Word clouds is a grouping of words that are displayed in various sizes: the larger and bolder the term, the more frequently it appears in a document and the more important it is. Text clouds include data visualization, text data, font colors, word frequency analysis, and specific word graphics. These are ideal techniques to extract the most relevant sections of textual material, from blog posts to databases, and are also known as tag clouds or text clouds.
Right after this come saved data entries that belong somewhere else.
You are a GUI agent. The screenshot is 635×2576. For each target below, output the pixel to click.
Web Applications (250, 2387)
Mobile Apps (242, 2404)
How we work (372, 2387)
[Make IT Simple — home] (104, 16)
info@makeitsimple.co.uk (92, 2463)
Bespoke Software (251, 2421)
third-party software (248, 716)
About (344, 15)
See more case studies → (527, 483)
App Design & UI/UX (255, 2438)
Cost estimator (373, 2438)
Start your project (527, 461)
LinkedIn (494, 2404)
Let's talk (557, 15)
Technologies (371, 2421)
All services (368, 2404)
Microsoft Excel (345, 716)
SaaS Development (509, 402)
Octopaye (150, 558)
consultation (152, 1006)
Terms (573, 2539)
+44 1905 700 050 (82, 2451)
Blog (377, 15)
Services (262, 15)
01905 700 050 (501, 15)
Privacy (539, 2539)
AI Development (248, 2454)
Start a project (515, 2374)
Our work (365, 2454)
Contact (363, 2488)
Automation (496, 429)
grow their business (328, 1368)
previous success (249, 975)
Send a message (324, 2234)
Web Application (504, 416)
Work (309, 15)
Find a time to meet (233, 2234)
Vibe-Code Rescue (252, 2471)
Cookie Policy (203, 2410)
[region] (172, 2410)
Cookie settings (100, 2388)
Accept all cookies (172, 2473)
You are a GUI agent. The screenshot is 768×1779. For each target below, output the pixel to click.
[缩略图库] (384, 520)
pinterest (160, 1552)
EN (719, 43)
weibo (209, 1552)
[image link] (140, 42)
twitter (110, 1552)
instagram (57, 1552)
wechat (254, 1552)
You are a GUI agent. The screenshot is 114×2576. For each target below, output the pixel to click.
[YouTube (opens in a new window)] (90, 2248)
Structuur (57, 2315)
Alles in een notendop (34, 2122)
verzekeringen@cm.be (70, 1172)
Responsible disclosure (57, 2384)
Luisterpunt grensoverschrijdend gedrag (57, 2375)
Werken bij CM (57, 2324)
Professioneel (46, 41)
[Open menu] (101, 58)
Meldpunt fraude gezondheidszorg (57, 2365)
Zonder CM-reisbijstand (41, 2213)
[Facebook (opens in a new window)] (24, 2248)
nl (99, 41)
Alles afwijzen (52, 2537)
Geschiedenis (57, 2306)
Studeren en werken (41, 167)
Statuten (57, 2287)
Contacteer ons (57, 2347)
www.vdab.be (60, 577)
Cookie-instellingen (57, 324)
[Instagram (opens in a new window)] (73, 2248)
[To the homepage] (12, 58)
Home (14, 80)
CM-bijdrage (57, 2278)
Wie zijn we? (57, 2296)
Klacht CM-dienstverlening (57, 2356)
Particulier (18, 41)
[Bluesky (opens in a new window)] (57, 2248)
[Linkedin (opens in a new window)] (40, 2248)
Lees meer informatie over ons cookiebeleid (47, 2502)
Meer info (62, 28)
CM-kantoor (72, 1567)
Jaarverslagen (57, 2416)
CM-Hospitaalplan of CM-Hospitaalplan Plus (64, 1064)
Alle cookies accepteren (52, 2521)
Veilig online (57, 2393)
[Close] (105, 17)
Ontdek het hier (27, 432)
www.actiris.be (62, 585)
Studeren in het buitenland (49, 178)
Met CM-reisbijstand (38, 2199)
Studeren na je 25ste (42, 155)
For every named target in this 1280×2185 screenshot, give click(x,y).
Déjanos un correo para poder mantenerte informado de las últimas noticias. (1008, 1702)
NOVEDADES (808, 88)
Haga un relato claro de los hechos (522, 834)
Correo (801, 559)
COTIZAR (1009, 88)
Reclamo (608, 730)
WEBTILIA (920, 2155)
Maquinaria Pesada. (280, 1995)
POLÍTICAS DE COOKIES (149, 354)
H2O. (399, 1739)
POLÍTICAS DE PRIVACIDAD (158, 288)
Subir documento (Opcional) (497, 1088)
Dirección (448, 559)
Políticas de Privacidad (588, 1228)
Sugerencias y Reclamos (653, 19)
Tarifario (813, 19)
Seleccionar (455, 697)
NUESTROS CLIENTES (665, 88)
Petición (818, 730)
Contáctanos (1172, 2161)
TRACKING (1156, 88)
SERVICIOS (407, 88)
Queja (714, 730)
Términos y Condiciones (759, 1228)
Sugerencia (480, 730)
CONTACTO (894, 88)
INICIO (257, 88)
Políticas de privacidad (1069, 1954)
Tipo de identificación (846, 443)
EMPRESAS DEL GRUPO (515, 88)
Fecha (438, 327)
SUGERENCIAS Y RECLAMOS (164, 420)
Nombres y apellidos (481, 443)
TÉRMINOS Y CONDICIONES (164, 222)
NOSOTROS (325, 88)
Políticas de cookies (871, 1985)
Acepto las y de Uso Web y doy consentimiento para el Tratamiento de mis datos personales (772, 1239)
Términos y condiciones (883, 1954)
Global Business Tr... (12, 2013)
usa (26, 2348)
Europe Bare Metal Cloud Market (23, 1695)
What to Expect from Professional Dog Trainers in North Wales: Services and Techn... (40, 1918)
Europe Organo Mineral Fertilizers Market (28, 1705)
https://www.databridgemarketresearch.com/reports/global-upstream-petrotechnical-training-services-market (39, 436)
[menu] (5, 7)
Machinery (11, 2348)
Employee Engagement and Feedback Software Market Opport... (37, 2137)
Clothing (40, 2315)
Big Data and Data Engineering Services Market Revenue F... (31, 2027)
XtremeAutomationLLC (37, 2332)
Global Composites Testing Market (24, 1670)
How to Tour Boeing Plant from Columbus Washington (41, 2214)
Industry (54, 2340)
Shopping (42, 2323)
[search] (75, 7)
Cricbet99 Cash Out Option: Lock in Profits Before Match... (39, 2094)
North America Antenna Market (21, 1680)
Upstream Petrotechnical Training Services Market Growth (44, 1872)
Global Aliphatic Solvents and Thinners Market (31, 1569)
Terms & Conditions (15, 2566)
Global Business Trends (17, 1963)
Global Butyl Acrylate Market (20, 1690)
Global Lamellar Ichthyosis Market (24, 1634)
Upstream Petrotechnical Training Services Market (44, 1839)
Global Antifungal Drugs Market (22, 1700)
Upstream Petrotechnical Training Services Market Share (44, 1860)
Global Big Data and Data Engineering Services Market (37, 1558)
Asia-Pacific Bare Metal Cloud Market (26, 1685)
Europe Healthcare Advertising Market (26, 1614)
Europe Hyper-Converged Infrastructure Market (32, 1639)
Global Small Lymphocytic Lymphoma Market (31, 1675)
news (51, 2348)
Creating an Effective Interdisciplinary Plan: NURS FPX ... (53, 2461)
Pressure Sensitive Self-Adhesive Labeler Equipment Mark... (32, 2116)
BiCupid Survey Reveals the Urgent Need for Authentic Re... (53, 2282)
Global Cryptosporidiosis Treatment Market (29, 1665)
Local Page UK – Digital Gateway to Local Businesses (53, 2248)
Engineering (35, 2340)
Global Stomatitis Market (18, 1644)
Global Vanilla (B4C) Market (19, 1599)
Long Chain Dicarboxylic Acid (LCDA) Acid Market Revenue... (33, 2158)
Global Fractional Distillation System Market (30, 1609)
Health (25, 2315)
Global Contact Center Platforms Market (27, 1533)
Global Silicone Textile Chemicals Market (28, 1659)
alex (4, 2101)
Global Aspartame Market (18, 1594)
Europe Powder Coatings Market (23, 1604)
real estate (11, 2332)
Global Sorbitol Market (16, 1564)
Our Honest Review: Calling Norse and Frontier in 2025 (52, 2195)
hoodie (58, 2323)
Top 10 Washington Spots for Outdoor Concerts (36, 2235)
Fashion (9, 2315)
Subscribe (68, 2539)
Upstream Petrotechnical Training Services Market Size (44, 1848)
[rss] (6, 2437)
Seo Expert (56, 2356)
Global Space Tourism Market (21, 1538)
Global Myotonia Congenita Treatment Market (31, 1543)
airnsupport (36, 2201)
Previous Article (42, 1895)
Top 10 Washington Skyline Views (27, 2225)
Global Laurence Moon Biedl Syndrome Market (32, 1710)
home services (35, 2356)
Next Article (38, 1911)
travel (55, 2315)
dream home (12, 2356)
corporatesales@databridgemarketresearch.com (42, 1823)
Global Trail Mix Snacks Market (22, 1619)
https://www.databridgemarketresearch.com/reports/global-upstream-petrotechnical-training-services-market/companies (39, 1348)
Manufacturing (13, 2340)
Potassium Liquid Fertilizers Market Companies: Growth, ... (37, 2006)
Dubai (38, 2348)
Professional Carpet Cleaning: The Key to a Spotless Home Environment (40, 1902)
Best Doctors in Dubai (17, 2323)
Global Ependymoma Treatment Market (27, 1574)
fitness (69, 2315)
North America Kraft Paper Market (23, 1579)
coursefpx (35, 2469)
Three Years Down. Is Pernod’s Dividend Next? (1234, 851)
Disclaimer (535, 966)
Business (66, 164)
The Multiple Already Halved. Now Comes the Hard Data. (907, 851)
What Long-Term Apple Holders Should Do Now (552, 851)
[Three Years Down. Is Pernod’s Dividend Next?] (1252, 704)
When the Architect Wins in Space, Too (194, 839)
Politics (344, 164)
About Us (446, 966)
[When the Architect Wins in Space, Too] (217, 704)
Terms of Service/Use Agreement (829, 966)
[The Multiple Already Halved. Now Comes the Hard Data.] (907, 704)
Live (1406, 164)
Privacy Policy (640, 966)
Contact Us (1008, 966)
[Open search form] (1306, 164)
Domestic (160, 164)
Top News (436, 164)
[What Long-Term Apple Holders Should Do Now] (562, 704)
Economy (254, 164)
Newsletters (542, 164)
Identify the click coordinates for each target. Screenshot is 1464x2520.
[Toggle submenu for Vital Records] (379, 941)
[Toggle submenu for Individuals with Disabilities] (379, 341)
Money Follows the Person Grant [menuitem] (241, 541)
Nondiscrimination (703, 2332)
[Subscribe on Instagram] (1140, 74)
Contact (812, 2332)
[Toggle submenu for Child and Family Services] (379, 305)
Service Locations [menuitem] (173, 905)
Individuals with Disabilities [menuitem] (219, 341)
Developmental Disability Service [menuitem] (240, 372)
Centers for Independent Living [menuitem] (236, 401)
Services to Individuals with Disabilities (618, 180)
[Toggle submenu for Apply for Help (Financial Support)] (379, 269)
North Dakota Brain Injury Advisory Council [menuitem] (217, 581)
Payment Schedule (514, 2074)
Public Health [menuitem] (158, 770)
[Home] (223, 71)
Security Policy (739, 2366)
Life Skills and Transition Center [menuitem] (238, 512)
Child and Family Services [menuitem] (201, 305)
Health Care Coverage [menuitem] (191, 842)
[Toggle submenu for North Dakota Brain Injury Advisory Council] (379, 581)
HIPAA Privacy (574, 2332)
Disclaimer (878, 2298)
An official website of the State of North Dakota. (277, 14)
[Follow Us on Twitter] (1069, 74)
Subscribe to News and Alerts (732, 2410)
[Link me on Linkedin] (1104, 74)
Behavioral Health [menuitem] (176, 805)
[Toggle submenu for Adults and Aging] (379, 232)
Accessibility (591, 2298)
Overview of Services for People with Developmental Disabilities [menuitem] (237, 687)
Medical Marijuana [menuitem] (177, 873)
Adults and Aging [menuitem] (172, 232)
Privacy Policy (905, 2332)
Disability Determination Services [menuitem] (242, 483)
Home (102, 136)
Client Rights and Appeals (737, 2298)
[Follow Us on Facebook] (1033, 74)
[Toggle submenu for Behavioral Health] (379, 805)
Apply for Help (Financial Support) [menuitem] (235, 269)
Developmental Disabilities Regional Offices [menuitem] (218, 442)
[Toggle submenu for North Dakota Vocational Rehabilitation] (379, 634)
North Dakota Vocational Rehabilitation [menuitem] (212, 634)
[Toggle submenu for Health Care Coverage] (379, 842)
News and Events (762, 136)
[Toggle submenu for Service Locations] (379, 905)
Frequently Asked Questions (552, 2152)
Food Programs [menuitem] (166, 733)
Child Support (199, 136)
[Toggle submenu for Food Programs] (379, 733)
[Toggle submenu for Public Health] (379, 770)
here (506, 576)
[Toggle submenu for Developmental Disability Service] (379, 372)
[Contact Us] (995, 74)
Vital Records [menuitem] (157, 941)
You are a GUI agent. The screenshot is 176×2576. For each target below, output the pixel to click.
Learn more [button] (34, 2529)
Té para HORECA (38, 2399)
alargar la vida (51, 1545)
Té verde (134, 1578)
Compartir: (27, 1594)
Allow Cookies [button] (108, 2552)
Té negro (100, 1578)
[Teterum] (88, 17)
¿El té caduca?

They can also assist business users in comparing and contrasting two separate pieces of text in order to identify phrasing similarities.
The word cloud above shows some of the most frequent words in the dataset for all spam SMS. From the figure below, we can find some of the most frequent words, and we will analyze some of the frequent words to find out why they occur frequently.
“Free”: This word is often used to entice people to open the message, as they suggest that the recipient has won something or that there is a special offer available. “Mobile” or “Call” : These words are often used to encourage recipients to contact the sender by phone, as it allows the spammer to reach the recipient more directly. “Collect” or “Send” : These words are often used to direct the recipient to take a specific action, such as collecting a prize or sending personal information. “SMS” or “txt” : These words are used to suggest that the message is being sent via text message, which is a common method of communication. “Guaranteed” : This word is used to alleviate any concerns the recipient may have about the offer, and to make it seem more legitimate. “Tone” or “Urgent” : These words are used to create a sense of urgency and to make the message seem more important. “Chance to win” or “New” : These words are used to create excitement and to make the offer seem more attractive. “Please call” or “Stop” : These words are often used to create a sense of urgency and to encourage the recipient to take immediate action.